Task to complete ::
Word for word, retype the records below.

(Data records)
___
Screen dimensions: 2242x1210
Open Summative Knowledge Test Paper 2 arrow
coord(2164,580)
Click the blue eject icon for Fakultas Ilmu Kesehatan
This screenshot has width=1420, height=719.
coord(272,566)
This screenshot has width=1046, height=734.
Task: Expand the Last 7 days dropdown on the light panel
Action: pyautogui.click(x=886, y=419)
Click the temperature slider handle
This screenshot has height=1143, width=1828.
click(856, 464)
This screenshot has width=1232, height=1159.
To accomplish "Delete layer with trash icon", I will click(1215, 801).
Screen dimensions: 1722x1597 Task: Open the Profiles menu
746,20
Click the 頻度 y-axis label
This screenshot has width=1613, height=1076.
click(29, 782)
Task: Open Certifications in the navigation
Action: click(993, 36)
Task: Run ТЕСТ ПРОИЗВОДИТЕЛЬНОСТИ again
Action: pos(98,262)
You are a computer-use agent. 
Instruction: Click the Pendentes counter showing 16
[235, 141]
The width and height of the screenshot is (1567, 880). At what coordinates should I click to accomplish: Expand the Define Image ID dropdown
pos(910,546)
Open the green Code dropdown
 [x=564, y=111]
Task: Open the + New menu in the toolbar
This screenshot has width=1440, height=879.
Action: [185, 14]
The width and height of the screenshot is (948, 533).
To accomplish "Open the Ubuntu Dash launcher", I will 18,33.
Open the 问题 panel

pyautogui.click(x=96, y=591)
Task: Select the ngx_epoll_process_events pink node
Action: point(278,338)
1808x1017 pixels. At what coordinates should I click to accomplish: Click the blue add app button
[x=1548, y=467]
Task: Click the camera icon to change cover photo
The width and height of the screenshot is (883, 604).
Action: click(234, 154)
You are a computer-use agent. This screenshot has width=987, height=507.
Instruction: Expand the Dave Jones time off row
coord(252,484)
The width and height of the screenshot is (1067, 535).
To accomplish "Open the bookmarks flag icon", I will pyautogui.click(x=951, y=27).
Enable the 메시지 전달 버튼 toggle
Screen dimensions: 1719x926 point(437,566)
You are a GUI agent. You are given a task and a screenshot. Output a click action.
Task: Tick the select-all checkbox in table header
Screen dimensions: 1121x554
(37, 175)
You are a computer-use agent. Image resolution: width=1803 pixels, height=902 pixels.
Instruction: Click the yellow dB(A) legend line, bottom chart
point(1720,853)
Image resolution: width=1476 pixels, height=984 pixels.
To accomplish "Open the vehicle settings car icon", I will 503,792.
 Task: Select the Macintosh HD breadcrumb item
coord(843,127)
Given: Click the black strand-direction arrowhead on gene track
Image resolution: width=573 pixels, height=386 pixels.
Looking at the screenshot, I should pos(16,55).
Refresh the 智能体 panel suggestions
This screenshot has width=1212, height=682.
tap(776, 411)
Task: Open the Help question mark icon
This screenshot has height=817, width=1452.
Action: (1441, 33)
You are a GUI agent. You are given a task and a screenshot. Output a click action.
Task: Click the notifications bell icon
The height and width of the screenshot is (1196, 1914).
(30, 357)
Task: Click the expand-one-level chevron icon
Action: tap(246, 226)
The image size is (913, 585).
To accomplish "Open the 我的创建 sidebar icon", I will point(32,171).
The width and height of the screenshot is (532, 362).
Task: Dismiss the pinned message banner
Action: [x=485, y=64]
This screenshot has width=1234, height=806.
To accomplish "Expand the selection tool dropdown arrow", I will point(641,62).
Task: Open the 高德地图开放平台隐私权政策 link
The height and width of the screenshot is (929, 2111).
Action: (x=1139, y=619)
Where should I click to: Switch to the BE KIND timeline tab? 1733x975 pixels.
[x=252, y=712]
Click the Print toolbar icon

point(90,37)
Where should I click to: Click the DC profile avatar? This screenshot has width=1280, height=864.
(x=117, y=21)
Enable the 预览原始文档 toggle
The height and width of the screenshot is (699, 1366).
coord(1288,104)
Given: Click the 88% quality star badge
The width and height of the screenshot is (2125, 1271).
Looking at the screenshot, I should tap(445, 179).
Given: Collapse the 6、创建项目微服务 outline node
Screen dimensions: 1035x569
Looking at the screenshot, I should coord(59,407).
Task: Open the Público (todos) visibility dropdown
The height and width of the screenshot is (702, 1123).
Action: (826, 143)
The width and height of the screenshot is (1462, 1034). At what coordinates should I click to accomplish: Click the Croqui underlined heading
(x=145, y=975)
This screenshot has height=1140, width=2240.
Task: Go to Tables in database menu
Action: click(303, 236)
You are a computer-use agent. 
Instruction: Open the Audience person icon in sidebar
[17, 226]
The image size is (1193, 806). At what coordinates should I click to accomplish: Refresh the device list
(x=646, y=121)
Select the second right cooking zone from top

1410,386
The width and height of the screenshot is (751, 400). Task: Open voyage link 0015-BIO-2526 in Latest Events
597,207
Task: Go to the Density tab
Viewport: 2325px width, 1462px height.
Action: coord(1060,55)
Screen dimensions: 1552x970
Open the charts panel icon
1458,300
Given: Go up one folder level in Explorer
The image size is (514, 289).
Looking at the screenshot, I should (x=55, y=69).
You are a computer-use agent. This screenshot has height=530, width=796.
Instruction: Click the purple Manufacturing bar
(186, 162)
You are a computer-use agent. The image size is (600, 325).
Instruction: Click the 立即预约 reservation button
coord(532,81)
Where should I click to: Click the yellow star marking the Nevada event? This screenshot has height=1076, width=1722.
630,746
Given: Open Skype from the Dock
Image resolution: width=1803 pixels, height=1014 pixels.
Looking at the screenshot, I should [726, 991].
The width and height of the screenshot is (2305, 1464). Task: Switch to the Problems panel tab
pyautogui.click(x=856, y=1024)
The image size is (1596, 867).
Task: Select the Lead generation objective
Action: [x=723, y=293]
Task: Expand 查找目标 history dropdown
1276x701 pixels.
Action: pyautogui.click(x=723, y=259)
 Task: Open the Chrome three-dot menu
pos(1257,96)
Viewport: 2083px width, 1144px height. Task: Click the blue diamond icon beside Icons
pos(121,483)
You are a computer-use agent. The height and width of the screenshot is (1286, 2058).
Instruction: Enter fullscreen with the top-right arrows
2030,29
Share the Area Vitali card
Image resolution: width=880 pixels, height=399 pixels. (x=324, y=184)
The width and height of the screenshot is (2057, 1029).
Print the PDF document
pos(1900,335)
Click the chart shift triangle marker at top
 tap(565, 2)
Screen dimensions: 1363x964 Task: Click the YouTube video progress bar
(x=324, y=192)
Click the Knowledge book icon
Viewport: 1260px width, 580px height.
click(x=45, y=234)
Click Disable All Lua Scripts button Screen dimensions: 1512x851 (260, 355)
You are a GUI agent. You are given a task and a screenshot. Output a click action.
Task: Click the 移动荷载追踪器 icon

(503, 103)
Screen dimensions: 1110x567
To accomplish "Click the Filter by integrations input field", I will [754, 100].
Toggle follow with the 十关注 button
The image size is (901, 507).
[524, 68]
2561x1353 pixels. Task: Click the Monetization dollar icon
___
Solution below ::
Screen dimensions: 2242x1210
Open Summative Knowledge Test Paper 2 arrow
coord(2164,580)
Click the blue eject icon for Fakultas Ilmu Kesehatan
This screenshot has width=1420, height=719.
coord(272,566)
This screenshot has width=1046, height=734.
Task: Expand the Last 7 days dropdown on the light panel
Action: pyautogui.click(x=886, y=419)
Click the temperature slider handle
This screenshot has height=1143, width=1828.
click(856, 464)
This screenshot has width=1232, height=1159.
To accomplish "Delete layer with trash icon", I will click(1215, 801).
Screen dimensions: 1722x1597 Task: Open the Profiles menu
746,20
Click the 頻度 y-axis label
This screenshot has width=1613, height=1076.
click(29, 782)
Task: Open Certifications in the navigation
Action: click(993, 36)
Task: Run ТЕСТ ПРОИЗВОДИТЕЛЬНОСТИ again
Action: pos(98,262)
You are a computer-use agent. 
Instruction: Click the Pendentes counter showing 16
[235, 141]
The width and height of the screenshot is (1567, 880). At what coordinates should I click to accomplish: Expand the Define Image ID dropdown
pos(910,546)
Open the green Code dropdown
 [x=564, y=111]
Task: Open the + New menu in the toolbar
This screenshot has width=1440, height=879.
Action: [185, 14]
The width and height of the screenshot is (948, 533).
To accomplish "Open the Ubuntu Dash launcher", I will 18,33.
Open the 问题 panel

pyautogui.click(x=96, y=591)
Task: Select the ngx_epoll_process_events pink node
Action: point(278,338)
1808x1017 pixels. At what coordinates should I click to accomplish: Click the blue add app button
[x=1548, y=467]
Task: Click the camera icon to change cover photo
The width and height of the screenshot is (883, 604).
Action: click(234, 154)
You are a computer-use agent. This screenshot has width=987, height=507.
Instruction: Expand the Dave Jones time off row
coord(252,484)
The width and height of the screenshot is (1067, 535).
To accomplish "Open the bookmarks flag icon", I will pyautogui.click(x=951, y=27).
Enable the 메시지 전달 버튼 toggle
Screen dimensions: 1719x926 point(437,566)
You are a GUI agent. You are given a task and a screenshot. Output a click action.
Task: Tick the select-all checkbox in table header
Screen dimensions: 1121x554
(37, 175)
You are a computer-use agent. Image resolution: width=1803 pixels, height=902 pixels.
Instruction: Click the yellow dB(A) legend line, bottom chart
point(1720,853)
Image resolution: width=1476 pixels, height=984 pixels.
To accomplish "Open the vehicle settings car icon", I will 503,792.
 Task: Select the Macintosh HD breadcrumb item
coord(843,127)
Given: Click the black strand-direction arrowhead on gene track
Image resolution: width=573 pixels, height=386 pixels.
Looking at the screenshot, I should pos(16,55).
Refresh the 智能体 panel suggestions
This screenshot has width=1212, height=682.
tap(776, 411)
Task: Open the Help question mark icon
This screenshot has height=817, width=1452.
Action: (1441, 33)
You are a GUI agent. You are given a task and a screenshot. Output a click action.
Task: Click the notifications bell icon
The height and width of the screenshot is (1196, 1914).
(30, 357)
Task: Click the expand-one-level chevron icon
Action: tap(246, 226)
The image size is (913, 585).
To accomplish "Open the 我的创建 sidebar icon", I will point(32,171).
The width and height of the screenshot is (532, 362).
Task: Dismiss the pinned message banner
Action: [x=485, y=64]
This screenshot has width=1234, height=806.
To accomplish "Expand the selection tool dropdown arrow", I will point(641,62).
Task: Open the 高德地图开放平台隐私权政策 link
The height and width of the screenshot is (929, 2111).
Action: (x=1139, y=619)
Where should I click to: Switch to the BE KIND timeline tab? 1733x975 pixels.
[x=252, y=712]
Click the Print toolbar icon

point(90,37)
Where should I click to: Click the DC profile avatar? This screenshot has width=1280, height=864.
(x=117, y=21)
Enable the 预览原始文档 toggle
The height and width of the screenshot is (699, 1366).
coord(1288,104)
Given: Click the 88% quality star badge
The width and height of the screenshot is (2125, 1271).
Looking at the screenshot, I should tap(445, 179).
Given: Collapse the 6、创建项目微服务 outline node
Screen dimensions: 1035x569
Looking at the screenshot, I should coord(59,407).
Task: Open the Público (todos) visibility dropdown
The height and width of the screenshot is (702, 1123).
Action: (826, 143)
The width and height of the screenshot is (1462, 1034). At what coordinates should I click to accomplish: Click the Croqui underlined heading
(x=145, y=975)
This screenshot has height=1140, width=2240.
Task: Go to Tables in database menu
Action: click(303, 236)
You are a computer-use agent. 
Instruction: Open the Audience person icon in sidebar
[17, 226]
The image size is (1193, 806). At what coordinates should I click to accomplish: Refresh the device list
(x=646, y=121)
Select the second right cooking zone from top

1410,386
The width and height of the screenshot is (751, 400). Task: Open voyage link 0015-BIO-2526 in Latest Events
597,207
Task: Go to the Density tab
Viewport: 2325px width, 1462px height.
Action: coord(1060,55)
Screen dimensions: 1552x970
Open the charts panel icon
1458,300
Given: Go up one folder level in Explorer
The image size is (514, 289).
Looking at the screenshot, I should (x=55, y=69).
You are a computer-use agent. This screenshot has height=530, width=796.
Instruction: Click the purple Manufacturing bar
(186, 162)
You are a computer-use agent. The image size is (600, 325).
Instruction: Click the 立即预约 reservation button
coord(532,81)
Where should I click to: Click the yellow star marking the Nevada event? This screenshot has height=1076, width=1722.
630,746
Given: Open Skype from the Dock
Image resolution: width=1803 pixels, height=1014 pixels.
Looking at the screenshot, I should [726, 991].
The width and height of the screenshot is (2305, 1464). Task: Switch to the Problems panel tab
pyautogui.click(x=856, y=1024)
The image size is (1596, 867).
Task: Select the Lead generation objective
Action: [x=723, y=293]
Task: Expand 查找目标 history dropdown
1276x701 pixels.
Action: pyautogui.click(x=723, y=259)
 Task: Open the Chrome three-dot menu
pos(1257,96)
Viewport: 2083px width, 1144px height. Task: Click the blue diamond icon beside Icons
pos(121,483)
You are a computer-use agent. The height and width of the screenshot is (1286, 2058).
Instruction: Enter fullscreen with the top-right arrows
2030,29
Share the Area Vitali card
Image resolution: width=880 pixels, height=399 pixels. (x=324, y=184)
The width and height of the screenshot is (2057, 1029).
Print the PDF document
pos(1900,335)
Click the chart shift triangle marker at top
 tap(565, 2)
Screen dimensions: 1363x964 Task: Click the YouTube video progress bar
(x=324, y=192)
Click the Knowledge book icon
Viewport: 1260px width, 580px height.
click(x=45, y=234)
Click Disable All Lua Scripts button Screen dimensions: 1512x851 (260, 355)
You are a GUI agent. You are given a task and a screenshot. Output a click action.
Task: Click the 移动荷载追踪器 icon

(503, 103)
Screen dimensions: 1110x567
To accomplish "Click the Filter by integrations input field", I will [754, 100].
Toggle follow with the 十关注 button
The image size is (901, 507).
[524, 68]
2561x1353 pixels. Task: Click the Monetization dollar icon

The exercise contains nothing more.